Stored data:
※
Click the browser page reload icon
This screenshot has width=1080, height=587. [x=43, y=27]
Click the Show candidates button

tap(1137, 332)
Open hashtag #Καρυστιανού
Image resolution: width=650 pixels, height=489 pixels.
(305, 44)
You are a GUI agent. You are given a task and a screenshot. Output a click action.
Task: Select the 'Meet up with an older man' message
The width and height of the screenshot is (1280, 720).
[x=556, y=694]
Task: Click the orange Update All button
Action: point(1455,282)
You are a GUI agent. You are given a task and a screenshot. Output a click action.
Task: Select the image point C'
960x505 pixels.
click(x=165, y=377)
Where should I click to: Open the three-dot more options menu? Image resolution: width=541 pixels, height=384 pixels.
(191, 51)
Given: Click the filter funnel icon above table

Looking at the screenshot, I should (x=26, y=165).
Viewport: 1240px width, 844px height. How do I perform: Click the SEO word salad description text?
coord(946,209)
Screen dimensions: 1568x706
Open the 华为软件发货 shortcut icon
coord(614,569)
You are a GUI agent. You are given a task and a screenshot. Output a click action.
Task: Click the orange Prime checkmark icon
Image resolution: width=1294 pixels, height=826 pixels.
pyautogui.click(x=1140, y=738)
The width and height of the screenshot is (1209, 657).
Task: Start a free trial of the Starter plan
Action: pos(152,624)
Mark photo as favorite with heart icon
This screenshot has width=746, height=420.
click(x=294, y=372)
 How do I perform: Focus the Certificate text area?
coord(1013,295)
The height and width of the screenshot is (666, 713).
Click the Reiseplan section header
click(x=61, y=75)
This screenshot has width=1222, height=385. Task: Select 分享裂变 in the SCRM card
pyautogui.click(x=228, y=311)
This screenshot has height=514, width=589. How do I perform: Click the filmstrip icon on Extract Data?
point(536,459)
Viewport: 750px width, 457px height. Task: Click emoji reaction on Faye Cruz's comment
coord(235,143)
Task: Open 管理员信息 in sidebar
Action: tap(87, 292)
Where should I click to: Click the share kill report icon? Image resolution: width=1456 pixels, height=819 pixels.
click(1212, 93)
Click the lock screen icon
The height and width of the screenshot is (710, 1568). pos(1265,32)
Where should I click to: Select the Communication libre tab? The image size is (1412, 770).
※
What you should do —
Once you have read the entries above, copy them out exactly as they were given.

Solution to this exercise —
Click the browser page reload icon
This screenshot has width=1080, height=587. [x=43, y=27]
Click the Show candidates button

tap(1137, 332)
Open hashtag #Καρυστιανού
Image resolution: width=650 pixels, height=489 pixels.
(305, 44)
You are a GUI agent. You are given a task and a screenshot. Output a click action.
Task: Select the 'Meet up with an older man' message
The width and height of the screenshot is (1280, 720).
[x=556, y=694]
Task: Click the orange Update All button
Action: point(1455,282)
You are a GUI agent. You are given a task and a screenshot. Output a click action.
Task: Select the image point C'
960x505 pixels.
click(x=165, y=377)
Where should I click to: Open the three-dot more options menu? Image resolution: width=541 pixels, height=384 pixels.
(191, 51)
Given: Click the filter funnel icon above table

Looking at the screenshot, I should (x=26, y=165).
Viewport: 1240px width, 844px height. How do I perform: Click the SEO word salad description text?
coord(946,209)
Screen dimensions: 1568x706
Open the 华为软件发货 shortcut icon
coord(614,569)
You are a GUI agent. You are given a task and a screenshot. Output a click action.
Task: Click the orange Prime checkmark icon
Image resolution: width=1294 pixels, height=826 pixels.
pyautogui.click(x=1140, y=738)
The width and height of the screenshot is (1209, 657).
Task: Start a free trial of the Starter plan
Action: pos(152,624)
Mark photo as favorite with heart icon
This screenshot has width=746, height=420.
click(x=294, y=372)
 How do I perform: Focus the Certificate text area?
coord(1013,295)
The height and width of the screenshot is (666, 713).
Click the Reiseplan section header
click(x=61, y=75)
This screenshot has width=1222, height=385. Task: Select 分享裂变 in the SCRM card
pyautogui.click(x=228, y=311)
This screenshot has height=514, width=589. How do I perform: Click the filmstrip icon on Extract Data?
point(536,459)
Viewport: 750px width, 457px height. Task: Click emoji reaction on Faye Cruz's comment
coord(235,143)
Task: Open 管理员信息 in sidebar
Action: tap(87, 292)
Where should I click to: Click the share kill report icon? Image resolution: width=1456 pixels, height=819 pixels.
click(1212, 93)
Click the lock screen icon
The height and width of the screenshot is (710, 1568). pos(1265,32)
Where should I click to: Select the Communication libre tab? The image size is (1412, 770).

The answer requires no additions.